Cannot impose “accommodation” requirement for disability, if it isn’t stated in the plan.

Arturo Aguirre vs. Steelcase, Inc., CV-95-5894 GHK

Mr. Aguirre was in his mid-50s, when he became disabled. He had worked for Steelcase his entire adult life, some 29 years, with an almost perfect attendance record, working his way up from a custodial worker to a maintenance mechanic. He had a long history of polio in his right leg, but was able to work, in spite of that problem. But in 1987 he sustained multiple fractures of his left leg (i.e. his only "good" leg), as the result of a car crash. The medical reports established that, as a direct result of the 1987 accident, he suffered post-traumatic arthritis in his left leg, which was progressive and degenerative. After the 1987 accident, Mr. Aguirre was disabled and off work for ten months. He returned to work at Steelcase, but was never the same physically as before. He worked the next four and a half years in constant and increasing pain.
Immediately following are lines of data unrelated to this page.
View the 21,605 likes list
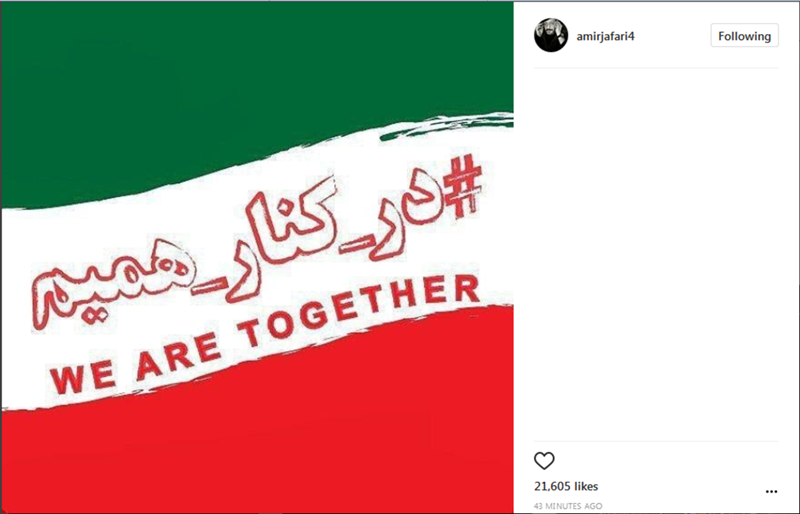This screenshot has width=800, height=514. (x=566, y=486)
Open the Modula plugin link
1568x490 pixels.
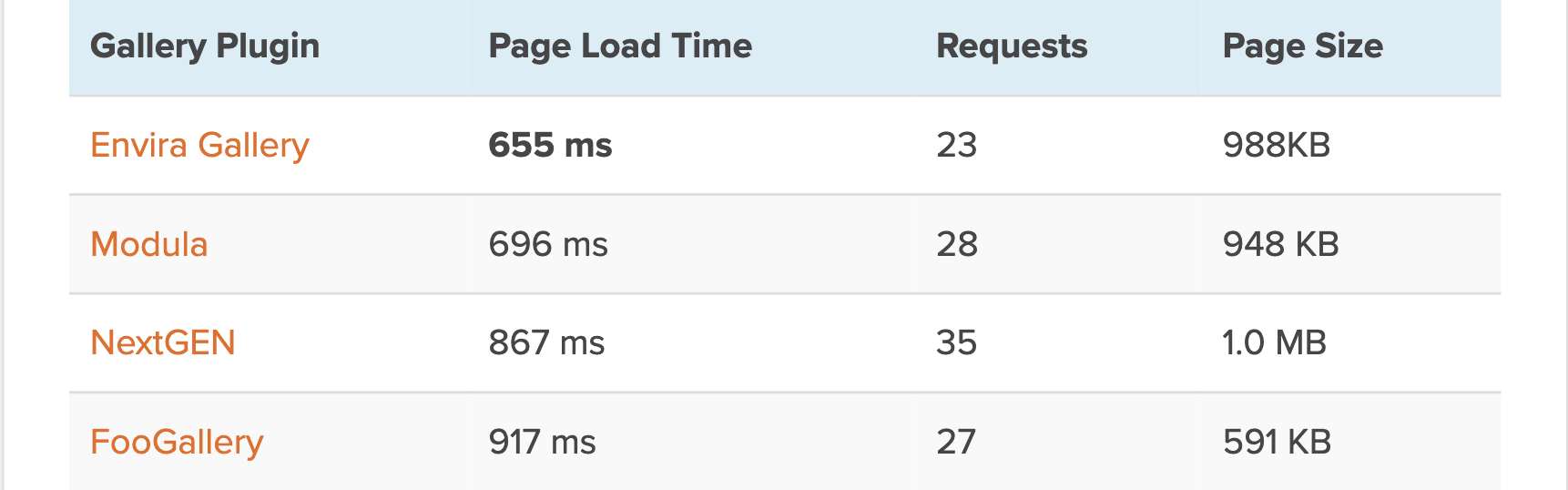coord(149,245)
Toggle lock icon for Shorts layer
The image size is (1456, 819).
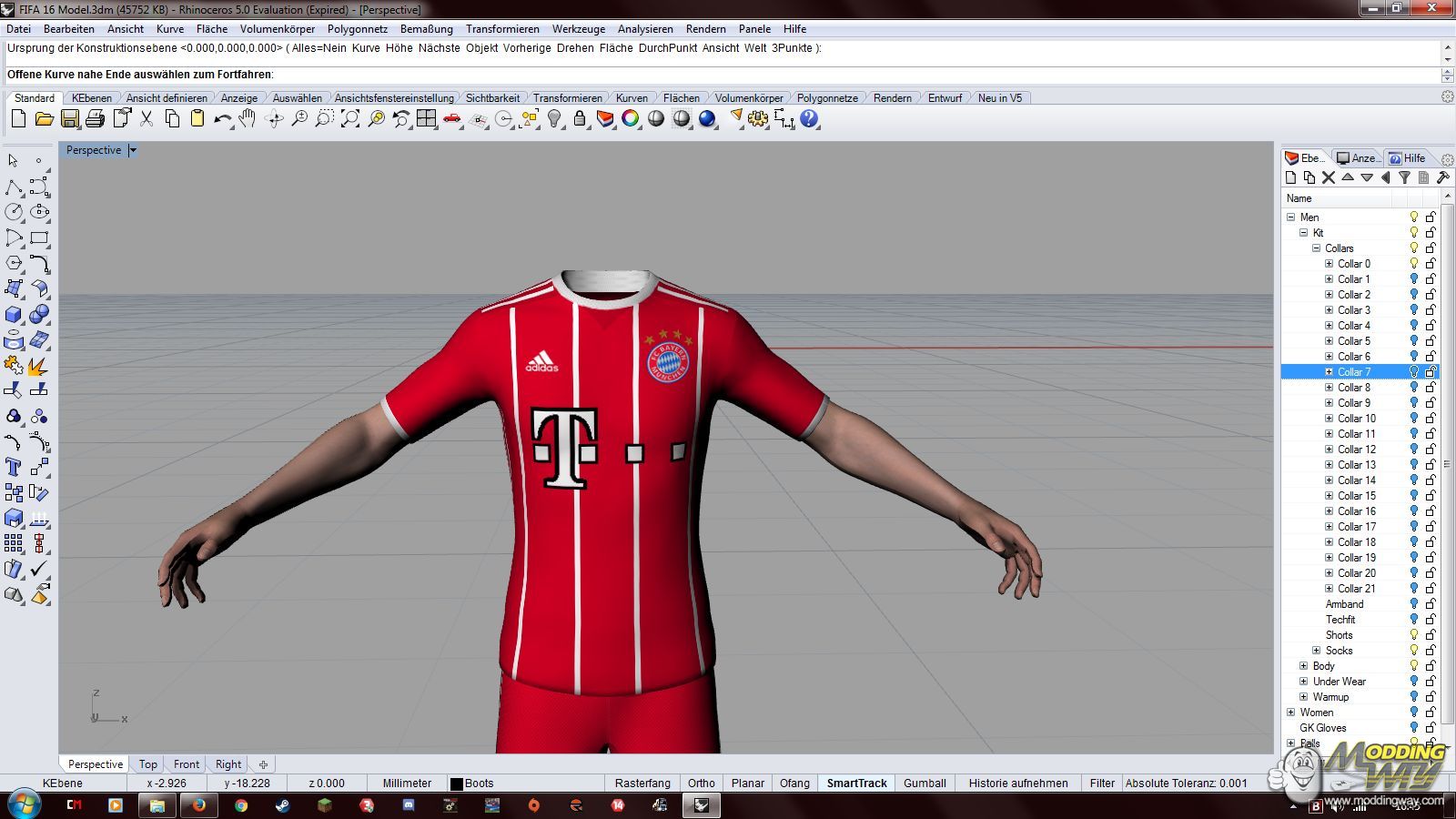(x=1431, y=635)
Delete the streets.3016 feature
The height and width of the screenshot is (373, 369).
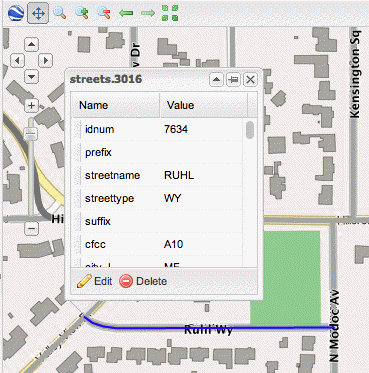(x=143, y=281)
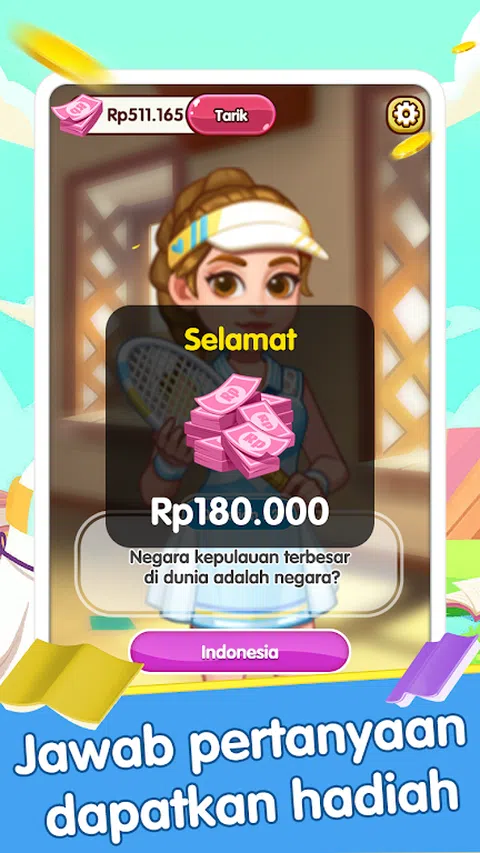
Task: Open the gear settings icon
Action: [406, 114]
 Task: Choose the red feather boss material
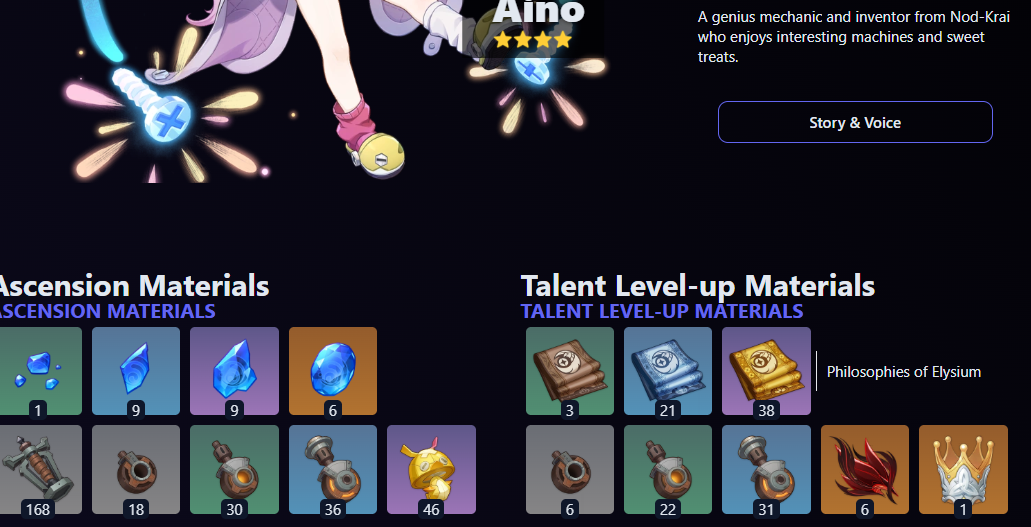[865, 470]
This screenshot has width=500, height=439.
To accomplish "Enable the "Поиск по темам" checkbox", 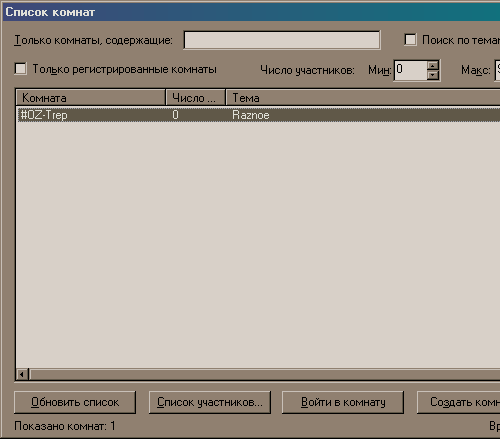I will pos(410,40).
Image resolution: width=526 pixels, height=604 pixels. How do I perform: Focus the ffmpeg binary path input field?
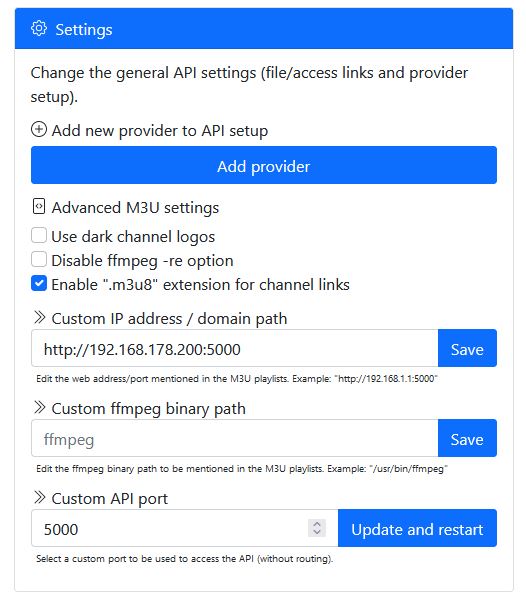point(235,438)
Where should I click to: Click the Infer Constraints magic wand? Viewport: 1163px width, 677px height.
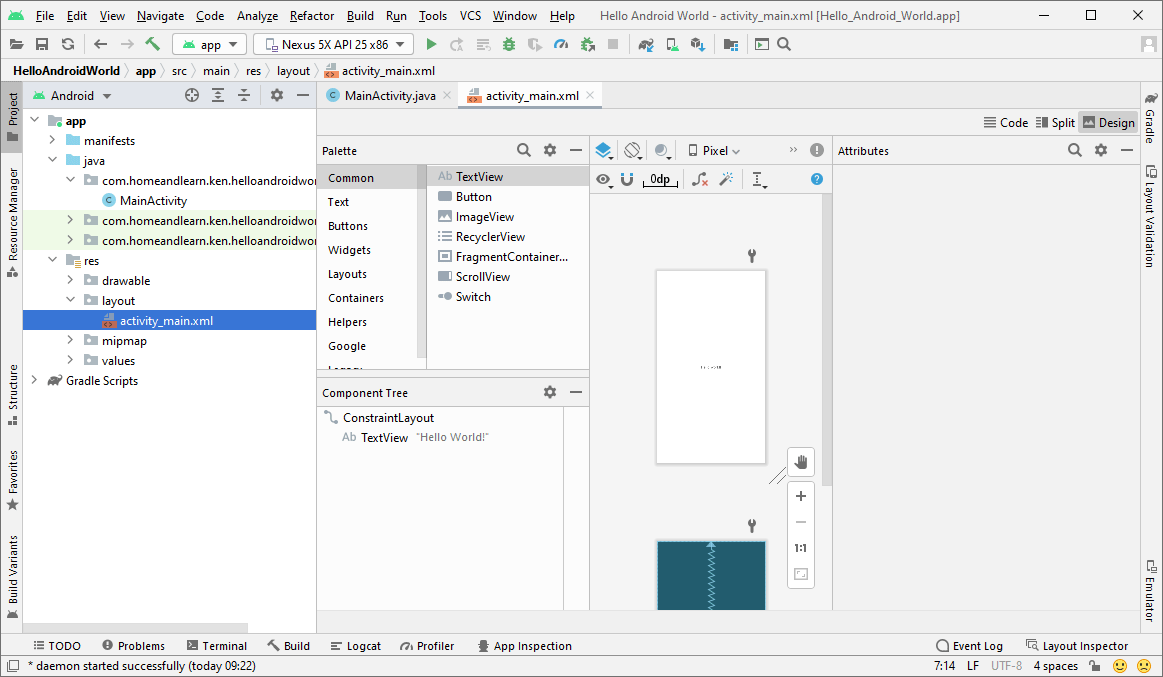click(727, 179)
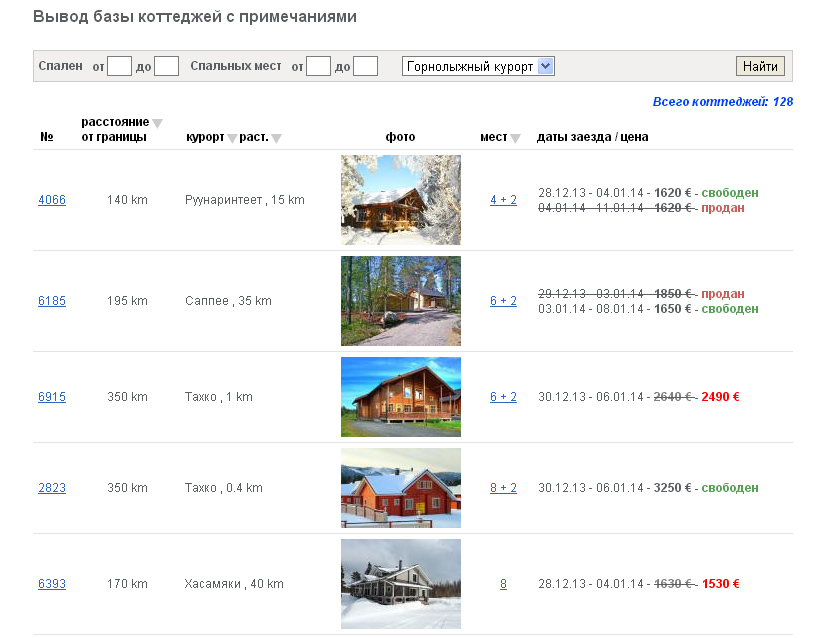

But one day, while walking across a parking lot on his way to work, his left leg finally gave out and he collapsed. He was not able to return to work after that.

Mr. Aguirre was covered under his employer’s self-funded ERISA plan, administered by CIGNA. He received Short Term Disability benefits for a period of six months, but then Steelcase denied his Long Term Disability (LTD) claim, contending that he did not meet the “any occupation” standard of the Plan definition of "total disability". Steelcase’s position was based entirely upon the fact that Mr. Aguirre admitted he could perform the duties of a hypothetical job that would “accommodate” his disability. Steelcase further contended that his LTD claim was "defective", because Steelcase was allegedly denied an opportunity to make a timely "accommodation" for him. There was no requirement in Mr. Aguirre’s LTD plan that he perform duties of any accommodation job.

Result: A lawsuit was filed. The case was resolved satisfactorily.